Se precisó algún tiempo para lograr que la Fuerza Aérea prestase oídos y se declarase dispuesta a enviar un aeroplano; y por aquella fecha Jimmy Robbons había cambiado de ideas tan radicalmente que se ofreció para ser la persona a quien dejaran caer sobre el pico del Everest.
—Al fin y al cabo —dijo en un semimurmullo—, sería el primer hombre que habría pisado aquel suelo.

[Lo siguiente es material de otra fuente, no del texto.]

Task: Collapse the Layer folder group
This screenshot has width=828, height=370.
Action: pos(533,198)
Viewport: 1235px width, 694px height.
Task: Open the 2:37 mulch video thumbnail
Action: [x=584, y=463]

Ese es el comienzo de la historia. Una historia que en si misma se puede contar sencillísimamente, en muchas menos palabras.
El avlón aguardó dos semanas en el mejor período del año —el mejor por lo que respecta al Everest—, en espera de un intervalo de tiempo sólo moderadamente malo para el vuelo, y luego despegó. El piloto Informó por radio a un grupo de escucha del aspecto que tenía el Everest visto desde el aire, y luego describió minuciosamente el aspecto que tenía Jimmy Robbons mientras el paracaídas iba pareciendo cada vez más pequeño.